Data excerpts:
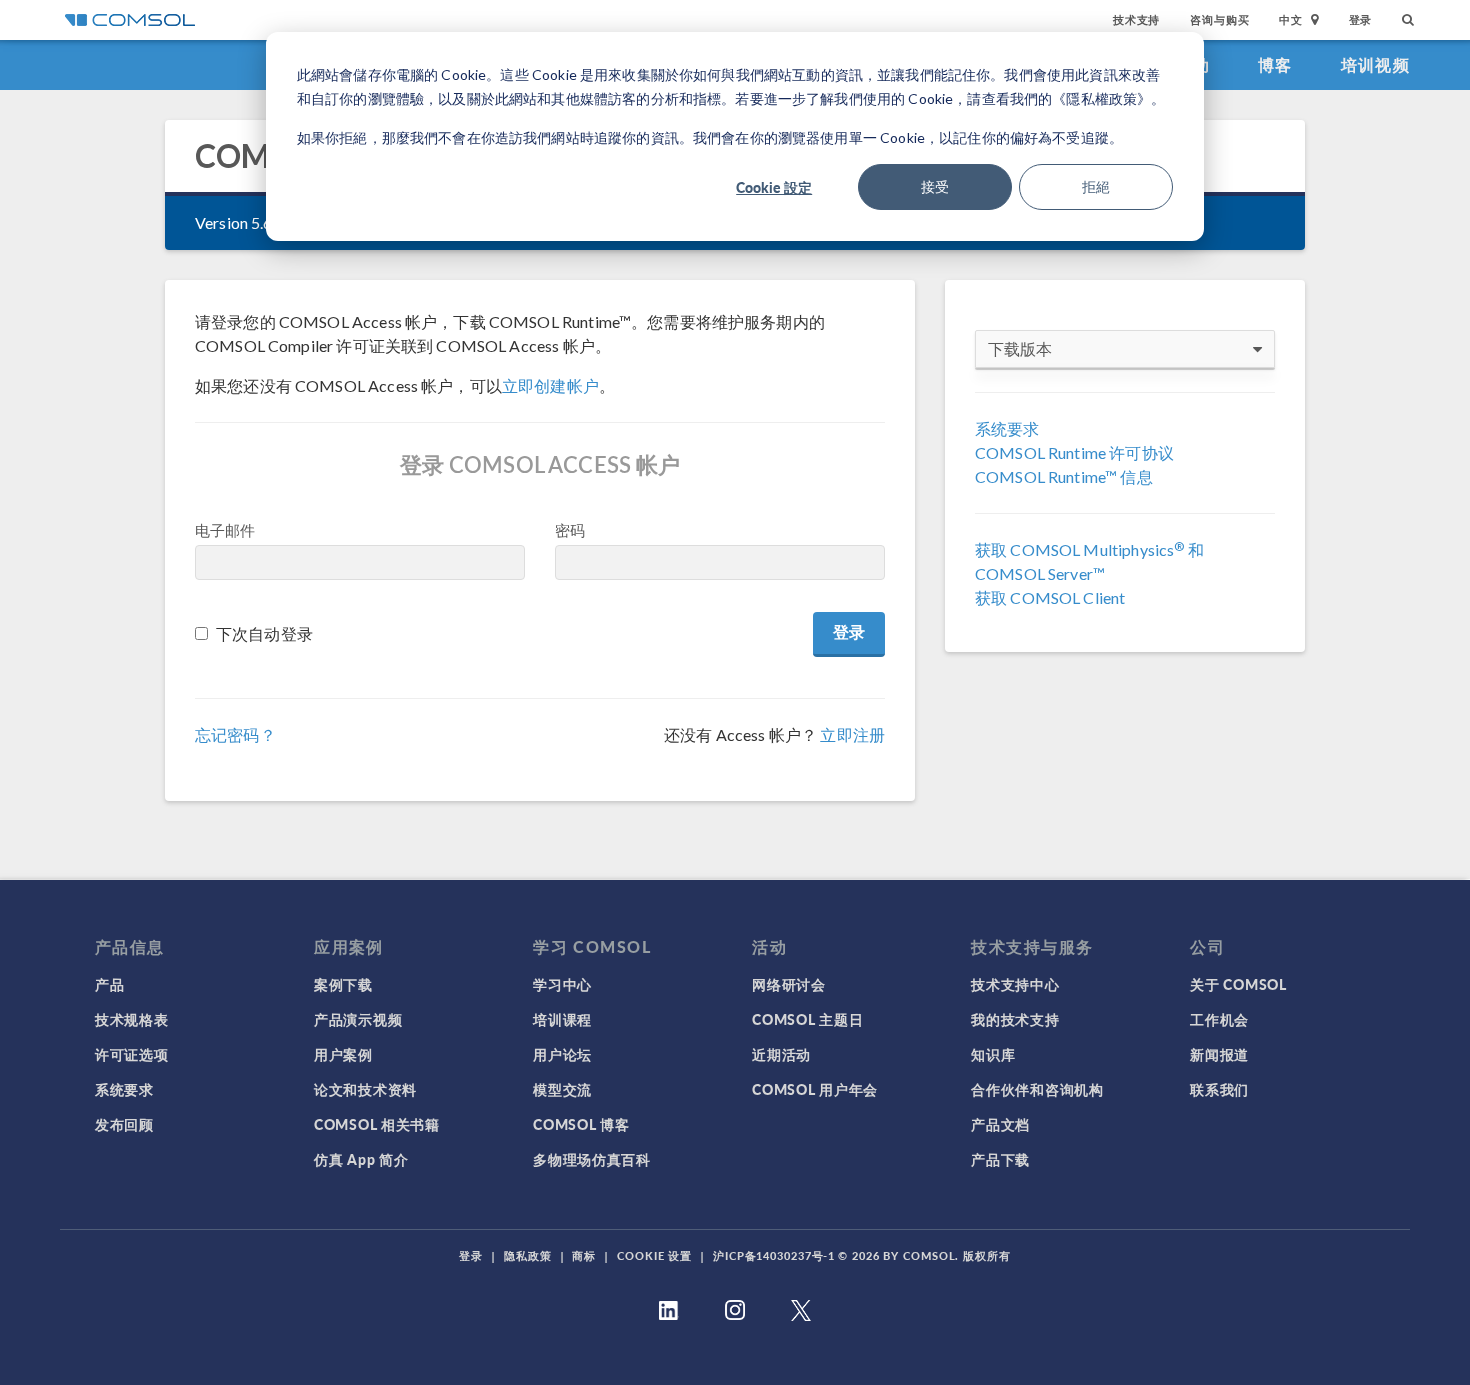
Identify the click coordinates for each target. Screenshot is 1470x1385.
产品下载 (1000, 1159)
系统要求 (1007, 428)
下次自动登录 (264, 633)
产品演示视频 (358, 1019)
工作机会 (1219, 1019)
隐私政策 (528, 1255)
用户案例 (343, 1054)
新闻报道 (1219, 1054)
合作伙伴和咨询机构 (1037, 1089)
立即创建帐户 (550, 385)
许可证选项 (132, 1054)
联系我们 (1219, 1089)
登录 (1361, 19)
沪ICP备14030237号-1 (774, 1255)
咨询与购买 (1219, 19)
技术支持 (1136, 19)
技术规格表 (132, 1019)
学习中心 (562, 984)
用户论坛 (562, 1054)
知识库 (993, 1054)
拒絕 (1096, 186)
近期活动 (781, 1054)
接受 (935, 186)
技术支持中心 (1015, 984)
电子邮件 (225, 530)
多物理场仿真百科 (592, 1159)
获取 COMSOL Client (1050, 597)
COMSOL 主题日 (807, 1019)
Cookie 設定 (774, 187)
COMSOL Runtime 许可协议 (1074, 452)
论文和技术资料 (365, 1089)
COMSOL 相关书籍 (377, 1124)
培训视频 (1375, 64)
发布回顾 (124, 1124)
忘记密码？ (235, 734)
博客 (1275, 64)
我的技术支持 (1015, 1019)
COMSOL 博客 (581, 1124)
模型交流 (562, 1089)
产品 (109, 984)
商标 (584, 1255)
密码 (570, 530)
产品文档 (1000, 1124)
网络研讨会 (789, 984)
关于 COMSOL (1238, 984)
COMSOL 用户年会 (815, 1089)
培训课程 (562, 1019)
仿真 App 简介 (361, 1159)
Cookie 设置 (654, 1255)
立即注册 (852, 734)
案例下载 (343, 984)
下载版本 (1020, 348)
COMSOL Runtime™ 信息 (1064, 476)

Assigned task: Which of the lines in the data hold the string "Runtime"? Report each of them by copying it.

Output for this task:
COMSOL Runtime 许可协议 (1074, 452)
COMSOL Runtime™ 信息 (1064, 476)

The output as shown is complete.